Abstract

To develop a substantive theory that explains how African American women aged 50 years and older of different socioeconomic status (SES) make decisions about mammography screening. Qualitative, grounded theory. Churches, places of employment, or women's homes in a large city in Ohio. 30 women aged 52-72 years; 16 in the initial sample and 14 in the theoretical sample. Audiotaped interviews and extensive written field notes; interviews were transcribed verbatim and analyzed using the constant comparison method, resulting in saturation of data. Decision-making processes explaining mammography screening. "Claiming health" emerged as the substantive theory explaining decisions that affect mammography screening and was embedded in the social contexts of cultural heritage and learned kinship values, religious beliefs and supports, and prior negative experiences with healthcare professionals and the healthcare system. Claiming health involved sisterhood and fellowship relationships fostered in the church.
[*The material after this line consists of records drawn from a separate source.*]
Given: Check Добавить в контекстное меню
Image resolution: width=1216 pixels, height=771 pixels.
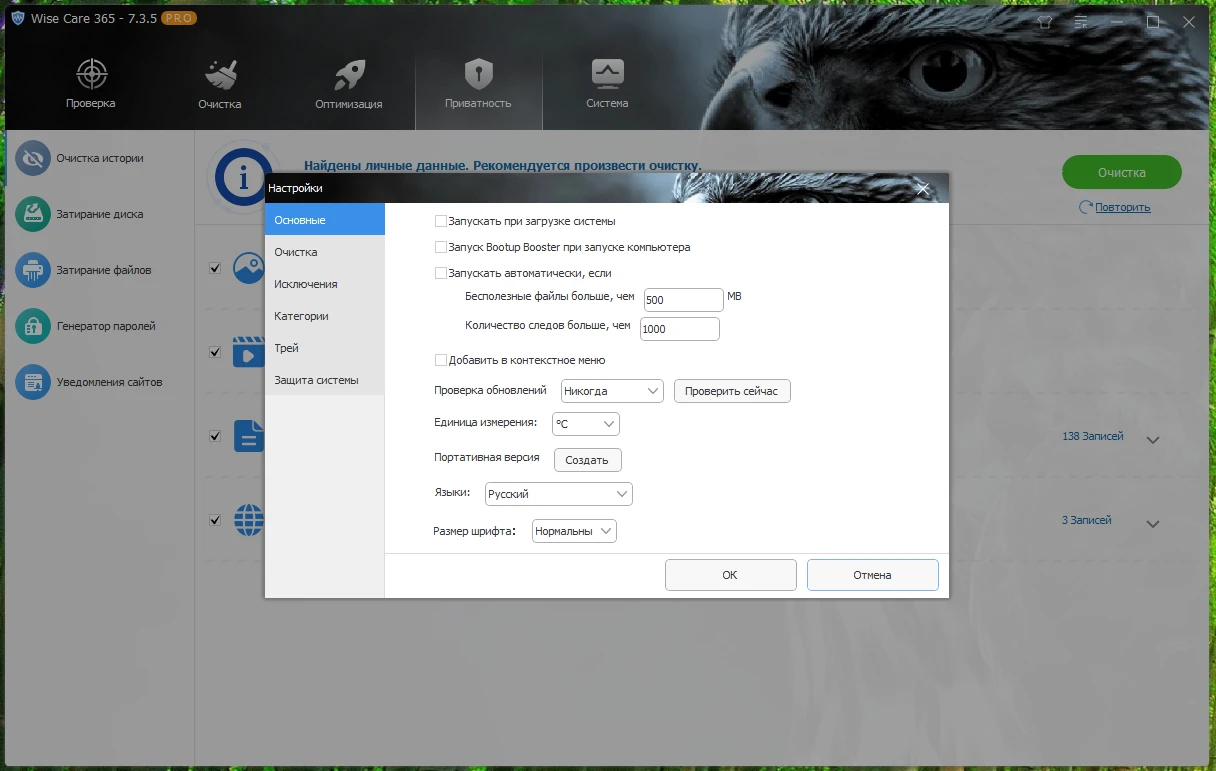Looking at the screenshot, I should click(x=441, y=360).
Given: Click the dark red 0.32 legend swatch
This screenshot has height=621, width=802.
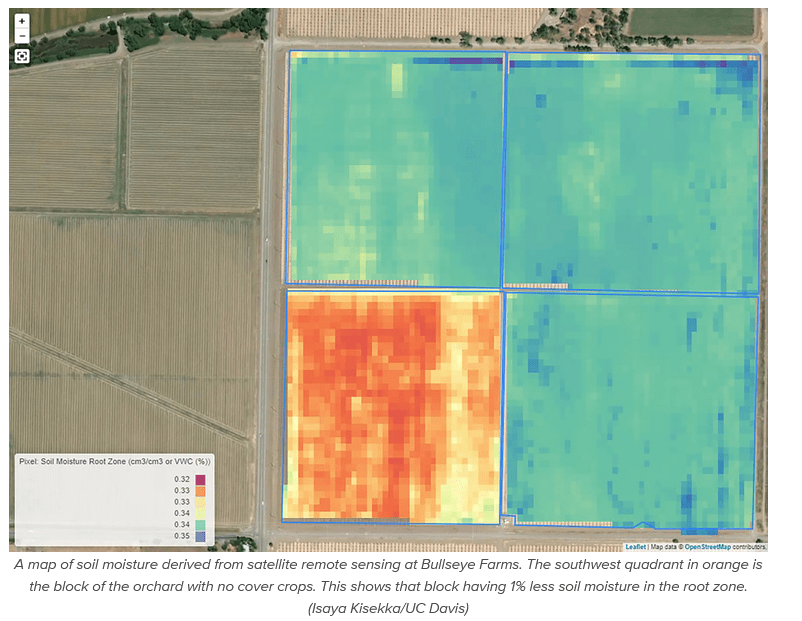Looking at the screenshot, I should pyautogui.click(x=200, y=479).
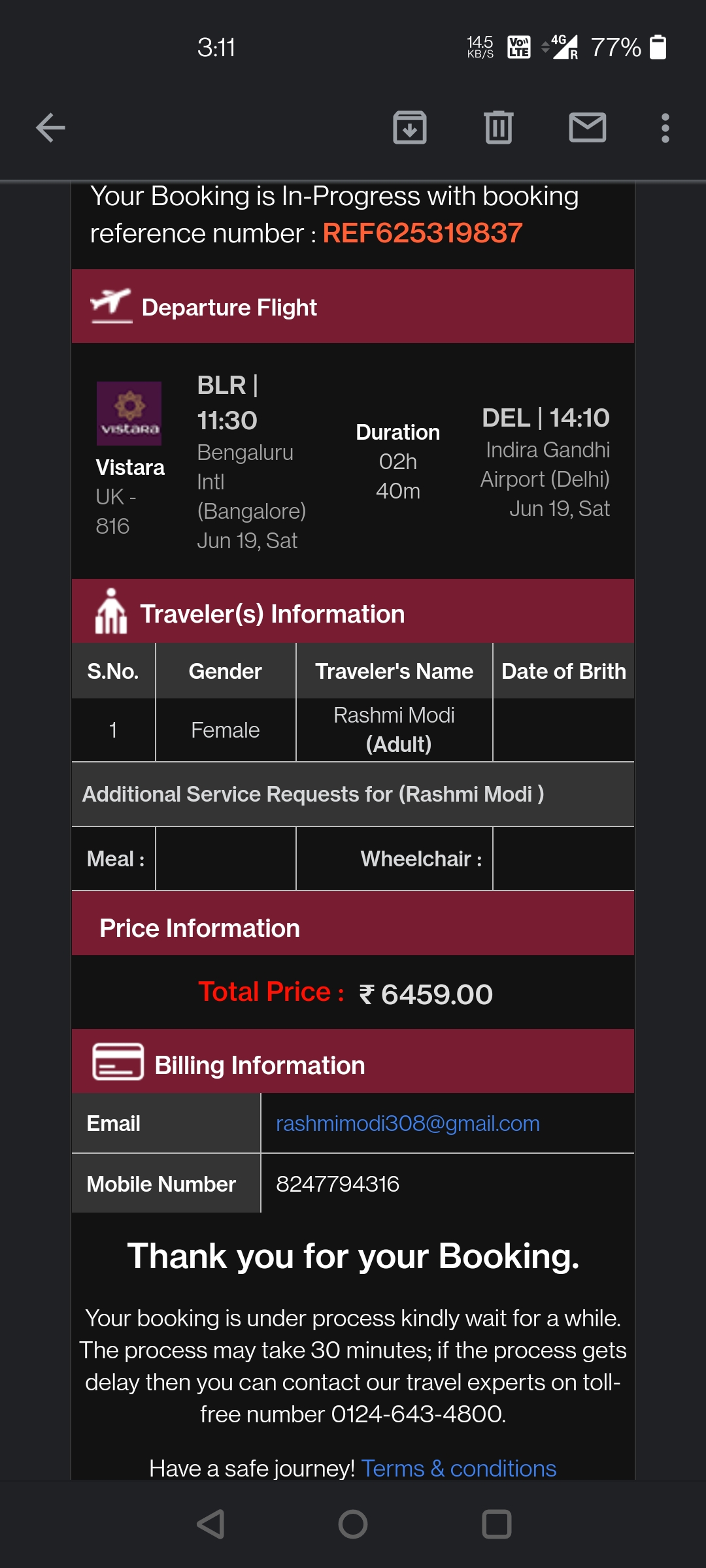The height and width of the screenshot is (1568, 706).
Task: Open the three-dot overflow menu
Action: point(665,127)
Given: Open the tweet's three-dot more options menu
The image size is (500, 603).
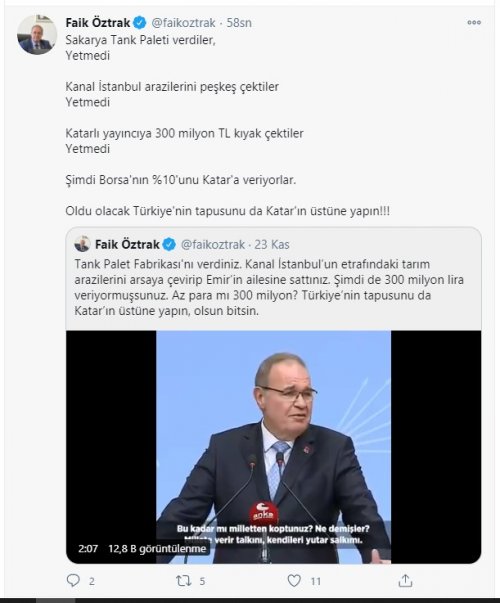Looking at the screenshot, I should 474,23.
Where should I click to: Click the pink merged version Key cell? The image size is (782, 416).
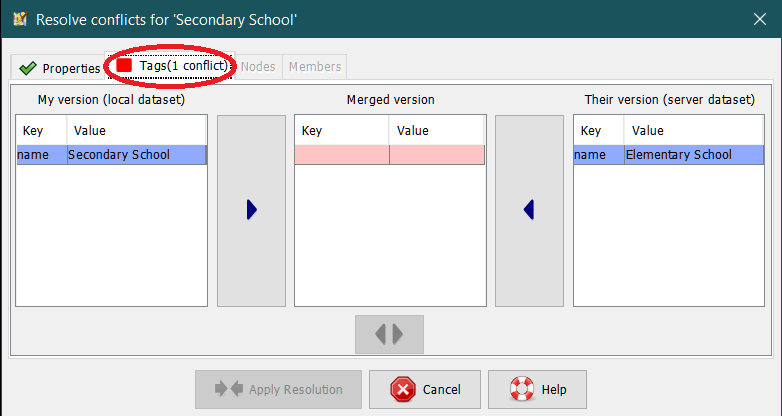(x=341, y=155)
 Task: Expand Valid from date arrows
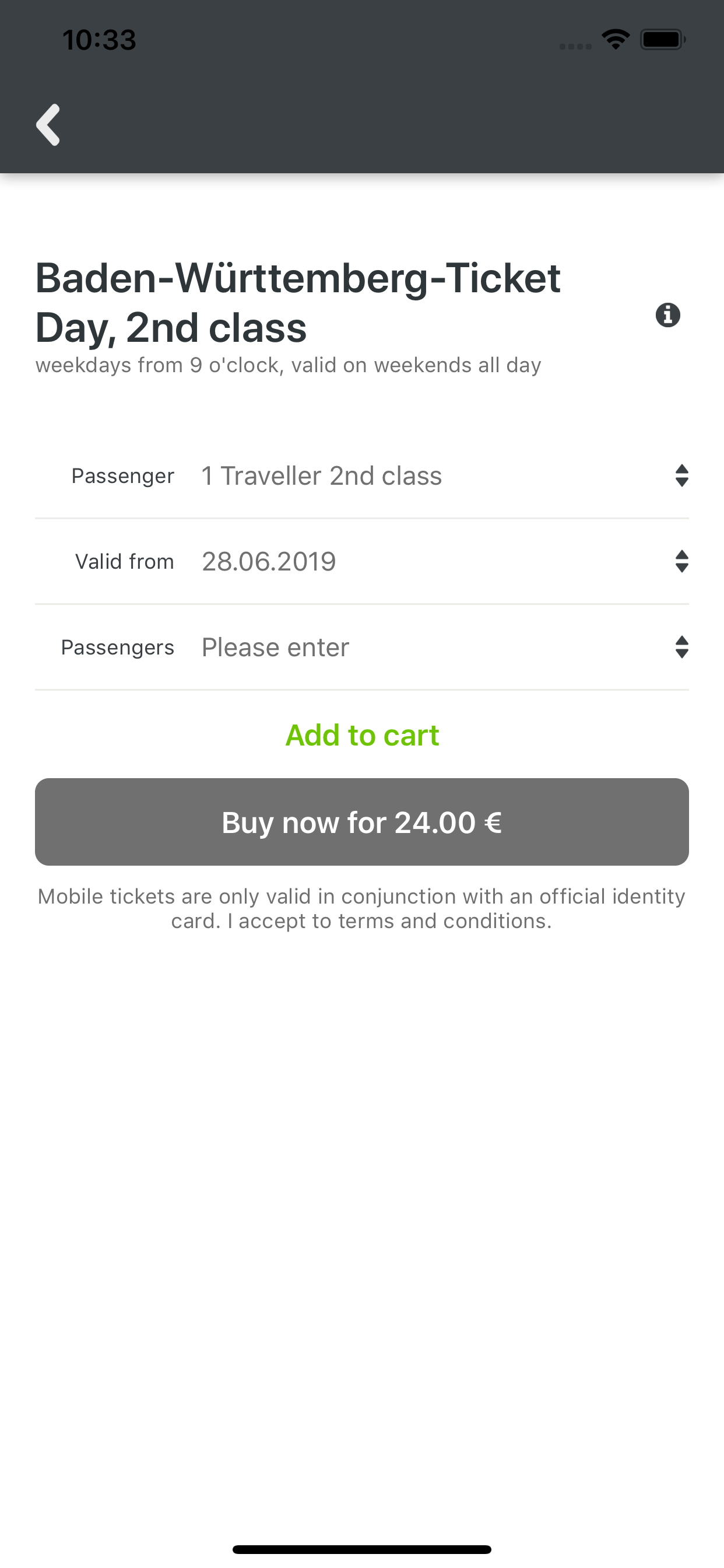pyautogui.click(x=681, y=561)
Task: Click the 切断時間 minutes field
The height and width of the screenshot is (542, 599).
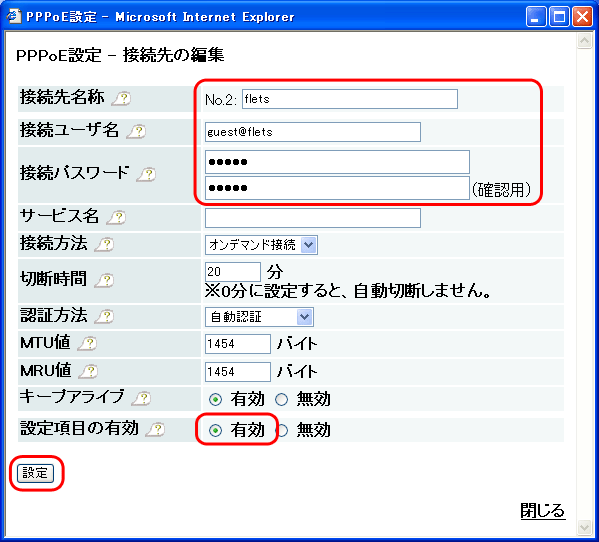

Claiming health was differentiated by age and SES, with older women of lower SES reporting greater reliance on cultural heritage and negative recollections of the healthcare system when making decisions regarding mammography. Each subconcept of claiming health was equally important and influenced decision making. Oncology nurses can benefit from the information presented by assisting older women of lower SES who may have encountered negative experiences in the healthcare system to develop effective assertiveness and communication skills when interacting with healthcare professionals. Further research is needed to determine whether claiming health is a way of thinking about health generally or is used solely to explain experiences with mammography screening.